◆ HOW TO COMPLETE THIS TASK ◆
The answer must be an exact copy of the lines from the one with "Viewport: 914px width, 526px height." through the final line of the records below, with no pictures.

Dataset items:
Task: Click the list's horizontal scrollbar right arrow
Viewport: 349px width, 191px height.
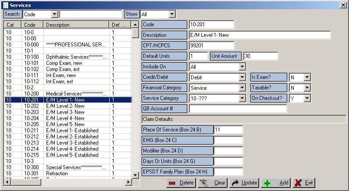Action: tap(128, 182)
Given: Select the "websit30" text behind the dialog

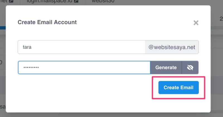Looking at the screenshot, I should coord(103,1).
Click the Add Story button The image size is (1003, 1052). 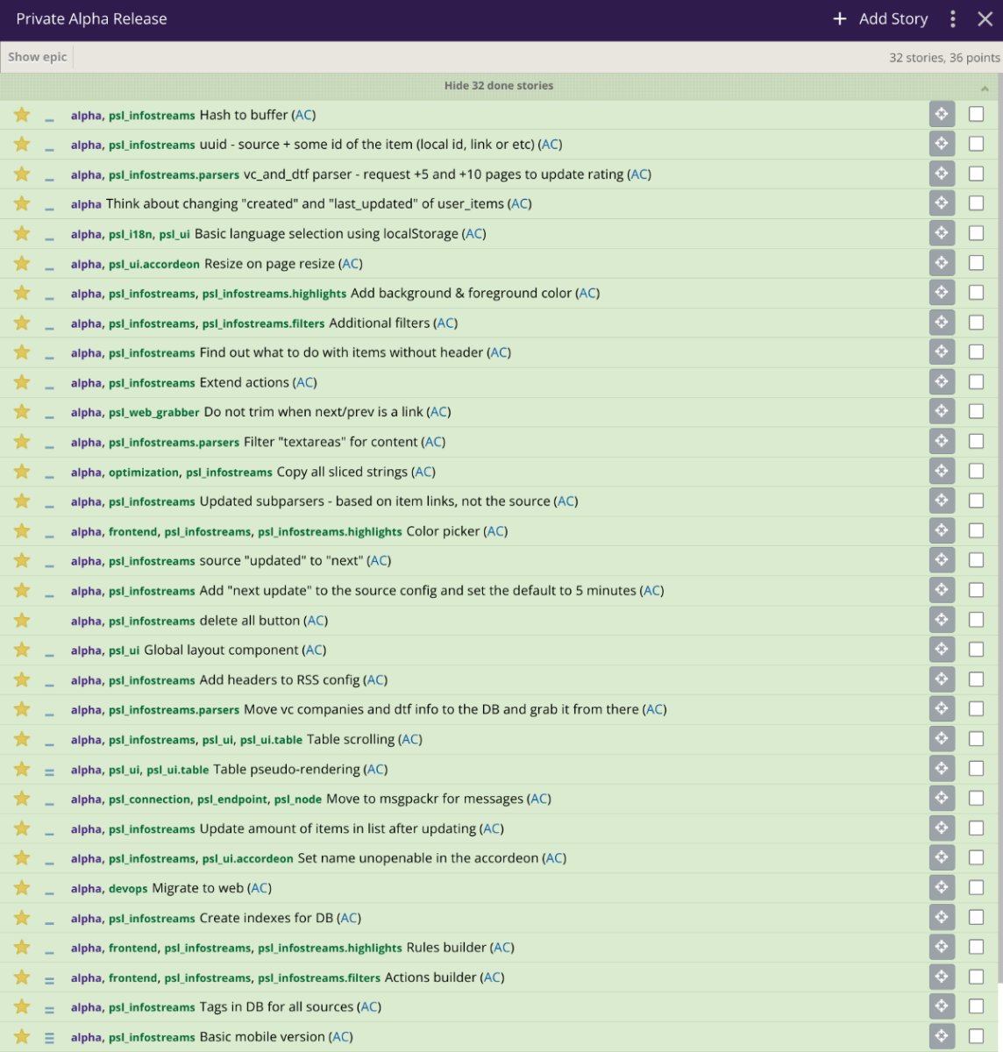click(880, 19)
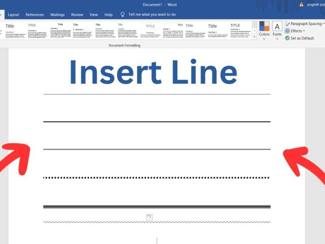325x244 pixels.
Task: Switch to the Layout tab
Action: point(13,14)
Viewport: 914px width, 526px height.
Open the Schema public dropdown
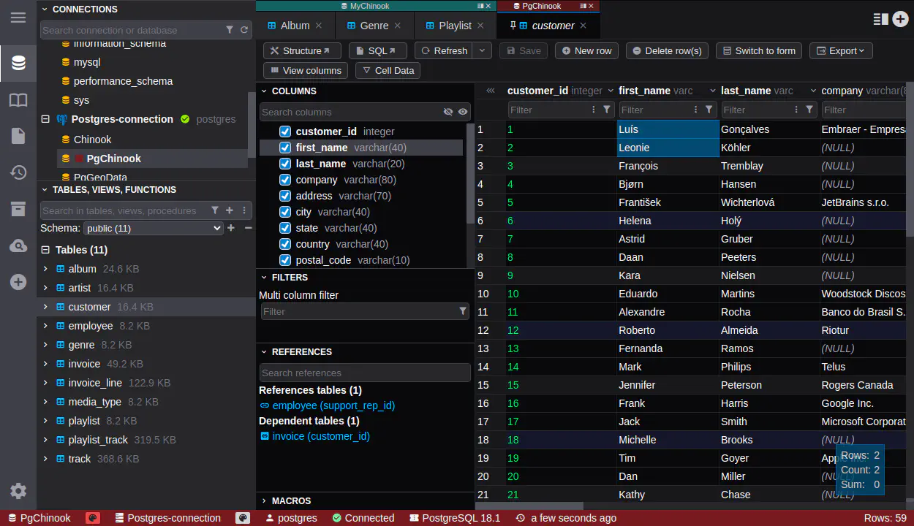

◆ COMPLETED EXERCISE ◆
Viewport: 914px width, 526px height.
Open the Schema public dropdown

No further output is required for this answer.